• _Information provided_:

BEGIN

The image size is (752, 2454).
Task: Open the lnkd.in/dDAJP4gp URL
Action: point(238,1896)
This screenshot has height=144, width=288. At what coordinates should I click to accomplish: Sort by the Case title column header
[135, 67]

END
BEGIN

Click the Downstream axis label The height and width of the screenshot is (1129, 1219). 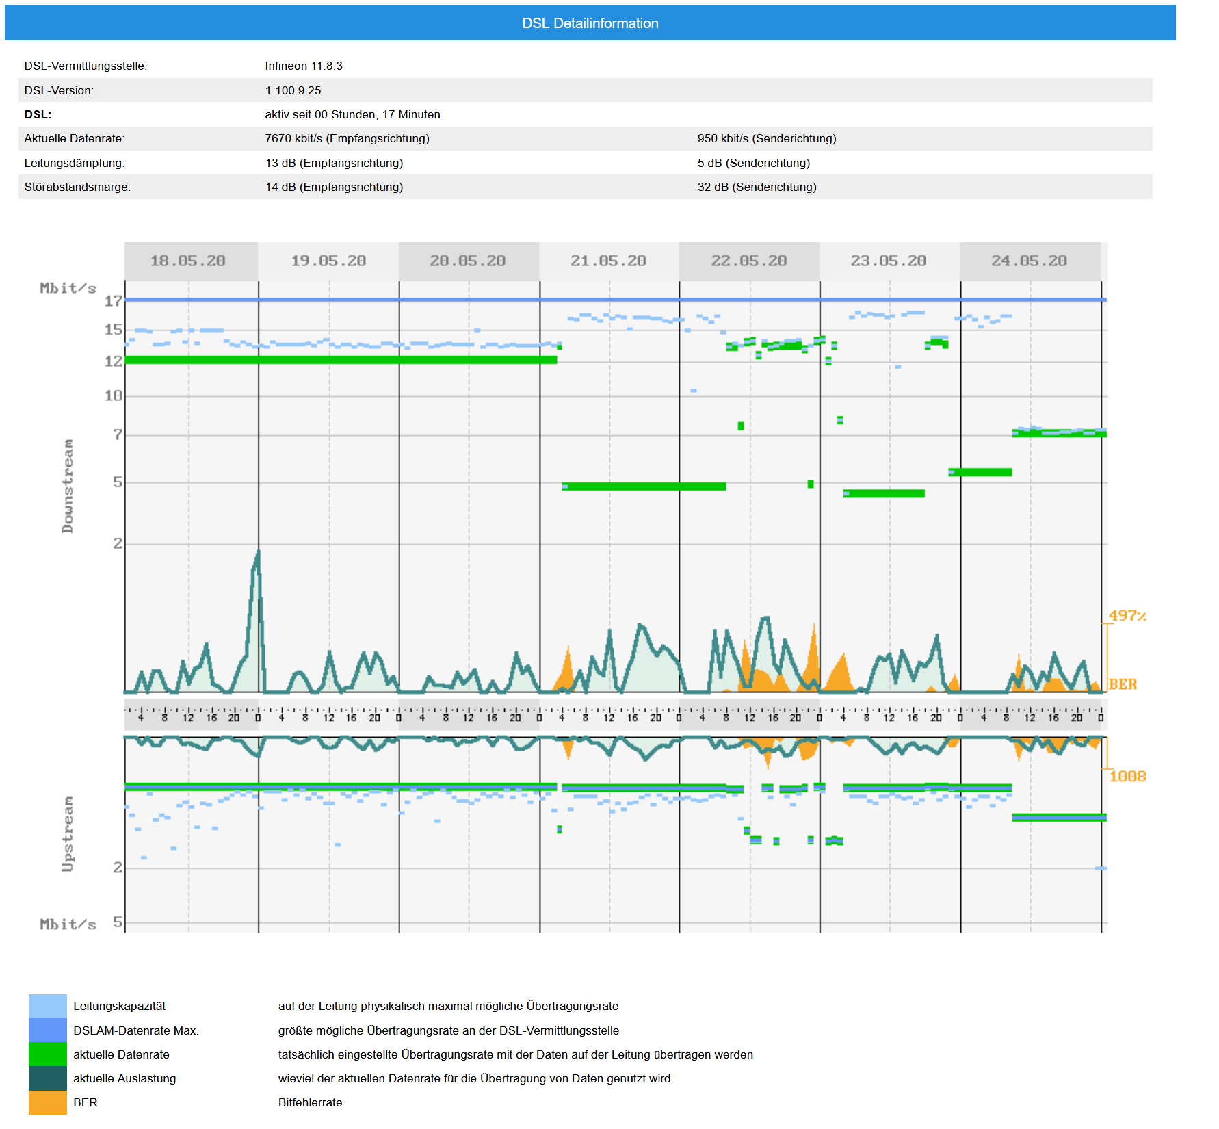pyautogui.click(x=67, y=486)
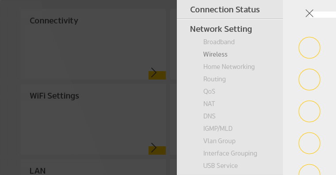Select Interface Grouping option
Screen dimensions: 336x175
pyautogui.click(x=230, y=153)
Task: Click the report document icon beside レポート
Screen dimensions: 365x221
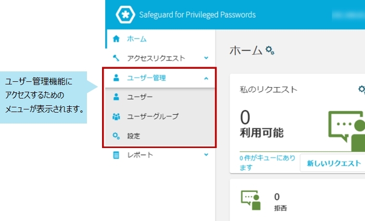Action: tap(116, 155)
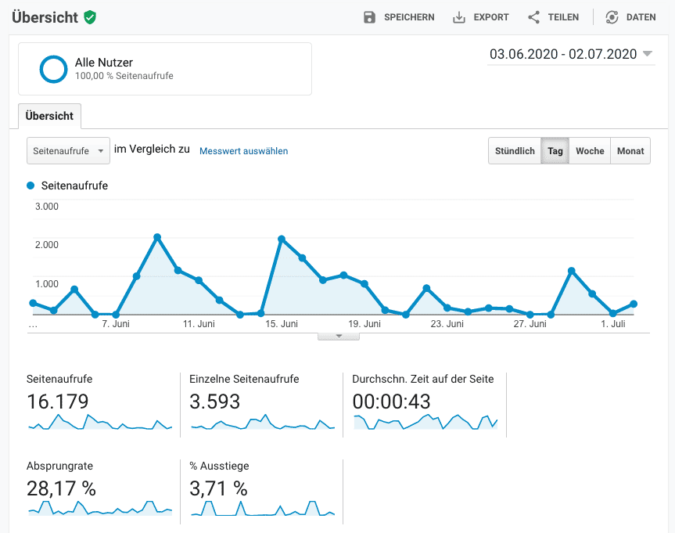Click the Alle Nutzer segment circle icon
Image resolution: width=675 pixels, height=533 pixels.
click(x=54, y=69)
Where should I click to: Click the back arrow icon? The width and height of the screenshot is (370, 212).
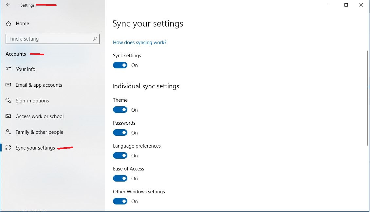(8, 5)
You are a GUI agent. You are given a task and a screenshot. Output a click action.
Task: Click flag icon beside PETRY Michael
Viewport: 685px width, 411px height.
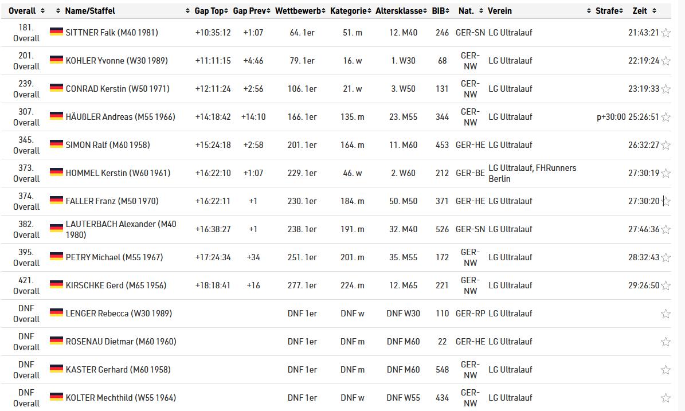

END

• _Task prompt_: Which lines of the records above contain the word "beside"? Report each one.

• _Answer to this exercise_:
Task: Click the report document icon beside レポート
Task: Click flag icon beside PETRY Michael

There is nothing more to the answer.